Röttiger-Kaserne, Militärkaserne in Neugraben-Fischbek, Deutschland.
Die Röttiger-Kaserne ist ein ehemaliger Militärkomplex im Südwesten von Hamburg, im Stadtteil Neugraben-Fischbek. Das weitläufige Gelände umfasste Wohn- und Verwaltungsgebäude, Lagereinrichtungen sowie medizinische Versorgungseinheiten.
Die Kaserne wurde 1938 errichtet und diente nach dem Zweiten Weltkrieg als Internierungslager für britische Kriegsgefangene. Ab 1959 übernahm die Bundeswehr das Gelände und nutzte es bis zur Schließung im Jahr 2004.
Die Kaserne trägt den Namen von Hans Röttiger, einem General der Bundeswehr, der in den 1960er Jahren als Namensgeber ausgewählt wurde. Solche Benennungen nach Militärpersonen waren in der frühen Bundeswehr üblich und spiegeln die damalige Erinnerungskultur wider.
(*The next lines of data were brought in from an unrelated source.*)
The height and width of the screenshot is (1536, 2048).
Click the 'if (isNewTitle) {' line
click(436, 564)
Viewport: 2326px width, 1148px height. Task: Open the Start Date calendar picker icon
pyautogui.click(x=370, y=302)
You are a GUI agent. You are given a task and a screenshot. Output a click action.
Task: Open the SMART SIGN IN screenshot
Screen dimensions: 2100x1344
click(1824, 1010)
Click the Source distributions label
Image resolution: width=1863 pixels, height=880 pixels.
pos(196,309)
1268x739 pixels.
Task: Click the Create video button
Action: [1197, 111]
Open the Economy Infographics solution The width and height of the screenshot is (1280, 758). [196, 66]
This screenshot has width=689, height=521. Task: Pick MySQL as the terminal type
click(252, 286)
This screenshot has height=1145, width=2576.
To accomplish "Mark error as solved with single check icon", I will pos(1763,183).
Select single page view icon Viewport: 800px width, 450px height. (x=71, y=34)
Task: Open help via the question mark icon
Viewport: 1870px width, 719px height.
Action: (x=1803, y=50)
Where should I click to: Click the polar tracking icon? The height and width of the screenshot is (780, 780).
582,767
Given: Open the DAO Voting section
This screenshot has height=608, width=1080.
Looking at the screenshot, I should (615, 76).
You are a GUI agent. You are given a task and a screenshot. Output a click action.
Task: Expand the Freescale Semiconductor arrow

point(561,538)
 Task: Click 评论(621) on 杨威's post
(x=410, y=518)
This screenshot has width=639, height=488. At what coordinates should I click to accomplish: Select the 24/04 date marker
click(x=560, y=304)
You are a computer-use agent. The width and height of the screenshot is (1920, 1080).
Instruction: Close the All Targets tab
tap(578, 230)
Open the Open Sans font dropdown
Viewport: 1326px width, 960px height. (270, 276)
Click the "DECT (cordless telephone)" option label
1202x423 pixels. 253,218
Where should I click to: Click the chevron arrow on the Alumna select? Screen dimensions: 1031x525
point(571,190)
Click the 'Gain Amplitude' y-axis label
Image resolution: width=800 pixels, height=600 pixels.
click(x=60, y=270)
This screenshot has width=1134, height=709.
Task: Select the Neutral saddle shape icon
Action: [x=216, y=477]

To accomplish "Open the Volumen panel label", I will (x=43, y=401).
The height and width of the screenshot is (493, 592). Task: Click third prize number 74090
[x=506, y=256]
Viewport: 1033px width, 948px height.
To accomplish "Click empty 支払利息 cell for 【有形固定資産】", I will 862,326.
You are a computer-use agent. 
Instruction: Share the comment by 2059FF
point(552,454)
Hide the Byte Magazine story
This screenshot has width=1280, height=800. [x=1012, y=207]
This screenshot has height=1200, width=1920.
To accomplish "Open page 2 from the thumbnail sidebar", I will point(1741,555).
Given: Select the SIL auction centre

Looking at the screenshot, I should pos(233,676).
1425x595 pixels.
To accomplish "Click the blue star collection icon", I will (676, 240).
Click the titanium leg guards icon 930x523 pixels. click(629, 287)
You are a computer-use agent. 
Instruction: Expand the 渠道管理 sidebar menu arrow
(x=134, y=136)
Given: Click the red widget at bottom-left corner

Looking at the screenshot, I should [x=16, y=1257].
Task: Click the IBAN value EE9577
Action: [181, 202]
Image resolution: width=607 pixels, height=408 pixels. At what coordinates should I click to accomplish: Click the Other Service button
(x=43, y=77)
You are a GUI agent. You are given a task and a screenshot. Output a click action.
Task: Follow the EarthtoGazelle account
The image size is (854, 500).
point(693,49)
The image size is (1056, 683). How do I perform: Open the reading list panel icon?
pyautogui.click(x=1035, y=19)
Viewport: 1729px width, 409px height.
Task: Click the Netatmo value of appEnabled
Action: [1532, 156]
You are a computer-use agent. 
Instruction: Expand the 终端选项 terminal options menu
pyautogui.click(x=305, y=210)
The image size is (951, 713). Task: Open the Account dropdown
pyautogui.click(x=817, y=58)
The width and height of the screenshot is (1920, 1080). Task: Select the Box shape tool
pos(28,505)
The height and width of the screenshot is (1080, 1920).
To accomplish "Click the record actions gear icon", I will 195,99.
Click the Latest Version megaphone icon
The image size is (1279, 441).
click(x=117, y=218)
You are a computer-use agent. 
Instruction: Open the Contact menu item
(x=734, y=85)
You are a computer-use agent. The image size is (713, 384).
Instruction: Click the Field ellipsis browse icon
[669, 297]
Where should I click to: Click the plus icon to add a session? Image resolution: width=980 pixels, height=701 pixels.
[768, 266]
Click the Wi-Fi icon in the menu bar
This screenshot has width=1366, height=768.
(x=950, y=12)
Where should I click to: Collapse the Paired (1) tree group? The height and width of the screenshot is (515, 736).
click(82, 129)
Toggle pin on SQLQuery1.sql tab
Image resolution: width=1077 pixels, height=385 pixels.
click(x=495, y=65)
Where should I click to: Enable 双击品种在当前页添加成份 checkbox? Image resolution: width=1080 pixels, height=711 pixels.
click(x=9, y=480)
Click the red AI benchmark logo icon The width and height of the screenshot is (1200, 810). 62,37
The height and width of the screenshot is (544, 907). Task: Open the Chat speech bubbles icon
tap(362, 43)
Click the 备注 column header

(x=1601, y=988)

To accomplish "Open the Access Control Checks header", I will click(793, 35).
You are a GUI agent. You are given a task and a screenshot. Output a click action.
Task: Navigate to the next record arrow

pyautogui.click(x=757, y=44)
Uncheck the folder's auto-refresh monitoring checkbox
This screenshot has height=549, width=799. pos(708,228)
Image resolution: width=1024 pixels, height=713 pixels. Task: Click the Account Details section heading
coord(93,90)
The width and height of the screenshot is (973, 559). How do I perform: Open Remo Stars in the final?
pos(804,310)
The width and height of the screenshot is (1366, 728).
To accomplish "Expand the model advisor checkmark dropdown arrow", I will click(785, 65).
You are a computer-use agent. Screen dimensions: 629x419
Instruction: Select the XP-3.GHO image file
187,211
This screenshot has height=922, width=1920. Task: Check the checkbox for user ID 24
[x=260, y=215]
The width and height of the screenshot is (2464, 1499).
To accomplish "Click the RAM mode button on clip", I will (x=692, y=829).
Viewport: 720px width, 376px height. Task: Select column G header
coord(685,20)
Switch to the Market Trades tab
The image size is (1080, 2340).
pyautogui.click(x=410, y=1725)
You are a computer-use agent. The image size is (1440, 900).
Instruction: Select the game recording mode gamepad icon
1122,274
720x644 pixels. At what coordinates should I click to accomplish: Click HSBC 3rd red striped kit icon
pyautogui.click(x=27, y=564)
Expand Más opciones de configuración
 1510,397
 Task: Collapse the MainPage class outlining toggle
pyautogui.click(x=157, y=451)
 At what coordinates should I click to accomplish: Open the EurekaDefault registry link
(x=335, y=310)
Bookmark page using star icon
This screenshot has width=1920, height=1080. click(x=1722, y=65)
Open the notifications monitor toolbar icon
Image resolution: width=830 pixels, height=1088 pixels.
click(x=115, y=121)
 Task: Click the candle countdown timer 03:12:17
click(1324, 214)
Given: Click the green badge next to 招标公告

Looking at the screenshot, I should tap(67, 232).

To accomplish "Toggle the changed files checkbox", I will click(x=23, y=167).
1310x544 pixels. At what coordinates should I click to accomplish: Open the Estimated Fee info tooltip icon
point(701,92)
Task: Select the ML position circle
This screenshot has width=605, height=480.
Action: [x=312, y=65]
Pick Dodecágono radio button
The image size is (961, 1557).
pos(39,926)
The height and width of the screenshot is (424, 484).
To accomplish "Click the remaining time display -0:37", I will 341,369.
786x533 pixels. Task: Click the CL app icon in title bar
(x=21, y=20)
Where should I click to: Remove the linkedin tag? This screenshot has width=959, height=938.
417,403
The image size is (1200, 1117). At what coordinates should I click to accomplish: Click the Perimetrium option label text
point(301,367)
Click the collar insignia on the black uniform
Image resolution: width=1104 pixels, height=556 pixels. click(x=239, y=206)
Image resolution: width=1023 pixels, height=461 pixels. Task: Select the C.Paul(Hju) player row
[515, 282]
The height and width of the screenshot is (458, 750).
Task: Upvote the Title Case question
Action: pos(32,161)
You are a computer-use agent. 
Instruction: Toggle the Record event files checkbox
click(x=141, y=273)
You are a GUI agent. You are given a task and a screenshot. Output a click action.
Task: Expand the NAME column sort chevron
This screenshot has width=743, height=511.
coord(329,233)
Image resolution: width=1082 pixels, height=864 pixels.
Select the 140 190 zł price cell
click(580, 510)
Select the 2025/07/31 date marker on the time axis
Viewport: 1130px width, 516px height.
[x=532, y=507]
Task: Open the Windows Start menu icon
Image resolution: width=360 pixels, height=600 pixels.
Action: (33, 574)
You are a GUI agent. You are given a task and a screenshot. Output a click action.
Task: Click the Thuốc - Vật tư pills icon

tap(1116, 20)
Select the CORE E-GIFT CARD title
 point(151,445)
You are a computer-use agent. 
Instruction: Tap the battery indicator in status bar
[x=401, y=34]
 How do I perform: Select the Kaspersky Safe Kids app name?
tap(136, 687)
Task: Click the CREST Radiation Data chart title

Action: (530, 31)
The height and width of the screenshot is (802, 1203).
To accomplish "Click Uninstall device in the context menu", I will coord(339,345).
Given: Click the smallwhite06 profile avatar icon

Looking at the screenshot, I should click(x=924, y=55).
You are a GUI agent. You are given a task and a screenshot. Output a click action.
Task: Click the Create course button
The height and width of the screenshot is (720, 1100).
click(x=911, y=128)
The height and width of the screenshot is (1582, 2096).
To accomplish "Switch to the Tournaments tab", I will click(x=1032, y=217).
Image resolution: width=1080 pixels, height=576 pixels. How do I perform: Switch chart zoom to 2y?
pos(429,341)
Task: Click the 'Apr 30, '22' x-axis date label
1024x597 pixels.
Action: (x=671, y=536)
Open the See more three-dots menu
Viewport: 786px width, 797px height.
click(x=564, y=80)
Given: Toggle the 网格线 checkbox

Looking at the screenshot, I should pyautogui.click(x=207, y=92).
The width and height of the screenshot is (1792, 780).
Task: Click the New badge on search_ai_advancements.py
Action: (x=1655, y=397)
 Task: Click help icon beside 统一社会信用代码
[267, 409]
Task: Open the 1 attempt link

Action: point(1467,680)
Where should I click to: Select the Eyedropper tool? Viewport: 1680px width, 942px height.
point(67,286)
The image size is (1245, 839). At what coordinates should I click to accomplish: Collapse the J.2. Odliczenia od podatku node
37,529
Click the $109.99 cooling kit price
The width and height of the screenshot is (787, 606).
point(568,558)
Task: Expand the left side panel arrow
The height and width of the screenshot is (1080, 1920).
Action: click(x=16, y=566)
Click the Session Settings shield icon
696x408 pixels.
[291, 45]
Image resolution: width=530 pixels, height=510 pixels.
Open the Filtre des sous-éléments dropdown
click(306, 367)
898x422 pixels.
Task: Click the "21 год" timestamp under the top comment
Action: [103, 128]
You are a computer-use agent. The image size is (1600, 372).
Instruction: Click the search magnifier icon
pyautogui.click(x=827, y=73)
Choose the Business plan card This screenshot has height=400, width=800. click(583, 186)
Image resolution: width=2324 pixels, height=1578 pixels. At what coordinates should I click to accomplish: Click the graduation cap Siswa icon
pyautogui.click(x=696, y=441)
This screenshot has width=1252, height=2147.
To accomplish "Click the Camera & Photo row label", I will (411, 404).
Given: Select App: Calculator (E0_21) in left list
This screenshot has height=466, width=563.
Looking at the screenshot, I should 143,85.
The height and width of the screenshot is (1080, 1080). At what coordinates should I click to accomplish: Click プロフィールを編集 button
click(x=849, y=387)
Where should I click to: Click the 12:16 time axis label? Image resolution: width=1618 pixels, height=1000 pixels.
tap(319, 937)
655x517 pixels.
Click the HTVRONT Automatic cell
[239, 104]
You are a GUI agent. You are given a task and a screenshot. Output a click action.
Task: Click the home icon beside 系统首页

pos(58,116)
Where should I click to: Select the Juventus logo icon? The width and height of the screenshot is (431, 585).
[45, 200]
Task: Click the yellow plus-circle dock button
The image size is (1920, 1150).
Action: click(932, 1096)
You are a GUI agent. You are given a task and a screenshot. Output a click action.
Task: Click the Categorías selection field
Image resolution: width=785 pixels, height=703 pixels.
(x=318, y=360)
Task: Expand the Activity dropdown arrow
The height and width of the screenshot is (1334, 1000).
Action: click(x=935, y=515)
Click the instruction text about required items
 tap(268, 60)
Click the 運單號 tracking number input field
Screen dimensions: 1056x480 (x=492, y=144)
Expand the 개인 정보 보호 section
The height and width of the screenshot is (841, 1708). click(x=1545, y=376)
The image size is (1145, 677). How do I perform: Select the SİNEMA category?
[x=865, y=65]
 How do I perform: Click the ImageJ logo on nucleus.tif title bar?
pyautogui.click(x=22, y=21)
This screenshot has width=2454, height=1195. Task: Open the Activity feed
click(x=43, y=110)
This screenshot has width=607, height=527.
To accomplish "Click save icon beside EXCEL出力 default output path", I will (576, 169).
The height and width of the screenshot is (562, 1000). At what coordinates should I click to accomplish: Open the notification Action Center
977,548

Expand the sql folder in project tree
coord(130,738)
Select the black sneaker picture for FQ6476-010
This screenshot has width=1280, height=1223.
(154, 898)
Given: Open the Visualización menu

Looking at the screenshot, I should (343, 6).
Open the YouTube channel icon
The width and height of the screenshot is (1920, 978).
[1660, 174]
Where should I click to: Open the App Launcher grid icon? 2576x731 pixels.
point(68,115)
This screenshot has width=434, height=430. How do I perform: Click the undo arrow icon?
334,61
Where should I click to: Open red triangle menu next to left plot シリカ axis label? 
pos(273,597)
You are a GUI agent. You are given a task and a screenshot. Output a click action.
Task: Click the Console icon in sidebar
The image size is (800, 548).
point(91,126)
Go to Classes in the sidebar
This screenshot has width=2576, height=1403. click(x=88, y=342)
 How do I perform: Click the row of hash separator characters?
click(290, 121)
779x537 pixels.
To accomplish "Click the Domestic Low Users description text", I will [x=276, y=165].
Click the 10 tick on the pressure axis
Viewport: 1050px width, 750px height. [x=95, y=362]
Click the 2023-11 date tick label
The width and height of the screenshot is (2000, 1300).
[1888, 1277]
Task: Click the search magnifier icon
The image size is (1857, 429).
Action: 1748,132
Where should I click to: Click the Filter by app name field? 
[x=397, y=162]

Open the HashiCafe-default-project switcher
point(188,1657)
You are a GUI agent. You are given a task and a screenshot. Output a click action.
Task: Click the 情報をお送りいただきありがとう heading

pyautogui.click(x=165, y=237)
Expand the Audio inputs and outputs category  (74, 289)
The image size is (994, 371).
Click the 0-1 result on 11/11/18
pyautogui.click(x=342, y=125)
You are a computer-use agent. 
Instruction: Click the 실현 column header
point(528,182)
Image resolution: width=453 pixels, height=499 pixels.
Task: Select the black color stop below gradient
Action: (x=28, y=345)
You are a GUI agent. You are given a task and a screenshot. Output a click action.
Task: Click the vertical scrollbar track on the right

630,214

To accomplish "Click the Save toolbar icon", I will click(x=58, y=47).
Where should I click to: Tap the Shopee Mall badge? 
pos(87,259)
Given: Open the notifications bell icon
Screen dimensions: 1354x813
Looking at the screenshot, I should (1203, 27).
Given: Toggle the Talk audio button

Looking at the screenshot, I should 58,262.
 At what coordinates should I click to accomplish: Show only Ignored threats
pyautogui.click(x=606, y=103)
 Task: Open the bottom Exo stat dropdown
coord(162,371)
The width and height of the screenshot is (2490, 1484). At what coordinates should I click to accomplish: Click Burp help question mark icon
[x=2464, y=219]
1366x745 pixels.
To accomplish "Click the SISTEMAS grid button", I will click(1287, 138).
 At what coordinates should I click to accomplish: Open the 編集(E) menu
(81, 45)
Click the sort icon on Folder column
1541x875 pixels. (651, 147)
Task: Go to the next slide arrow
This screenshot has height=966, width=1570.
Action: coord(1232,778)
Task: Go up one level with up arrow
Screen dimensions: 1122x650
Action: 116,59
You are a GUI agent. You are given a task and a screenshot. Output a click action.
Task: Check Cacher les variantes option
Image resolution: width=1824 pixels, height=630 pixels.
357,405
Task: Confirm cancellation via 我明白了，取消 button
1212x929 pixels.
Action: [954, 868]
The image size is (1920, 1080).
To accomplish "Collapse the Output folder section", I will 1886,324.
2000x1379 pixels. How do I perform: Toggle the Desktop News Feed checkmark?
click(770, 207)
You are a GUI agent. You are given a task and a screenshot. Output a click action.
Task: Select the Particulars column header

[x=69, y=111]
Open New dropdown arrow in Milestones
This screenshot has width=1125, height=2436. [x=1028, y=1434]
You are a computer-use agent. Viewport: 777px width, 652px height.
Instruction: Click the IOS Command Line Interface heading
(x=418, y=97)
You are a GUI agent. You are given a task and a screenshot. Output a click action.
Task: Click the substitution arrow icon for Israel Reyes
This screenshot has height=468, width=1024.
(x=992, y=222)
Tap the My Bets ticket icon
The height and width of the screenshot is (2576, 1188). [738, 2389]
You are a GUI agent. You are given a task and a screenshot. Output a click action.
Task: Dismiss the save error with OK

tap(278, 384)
Das Gelände ist derzeit nicht öffentlich zugänglich, da es sich im Umbau befindet. Wer die Umgebung erkunden möchte, sollte Absperrungen beachten und nur ausgewiesene Wege nutzen.
Angrenzend an das ehemalige Kasernengelände befindet sich ein bewaldetes Trainingsgelände, das heute als Naturraum erhalten wird. Alte Bäume und Feuchtgebiete machen diesen Bereich zu einem Ort, der schrittweise für Spaziergänger erschlossen wird.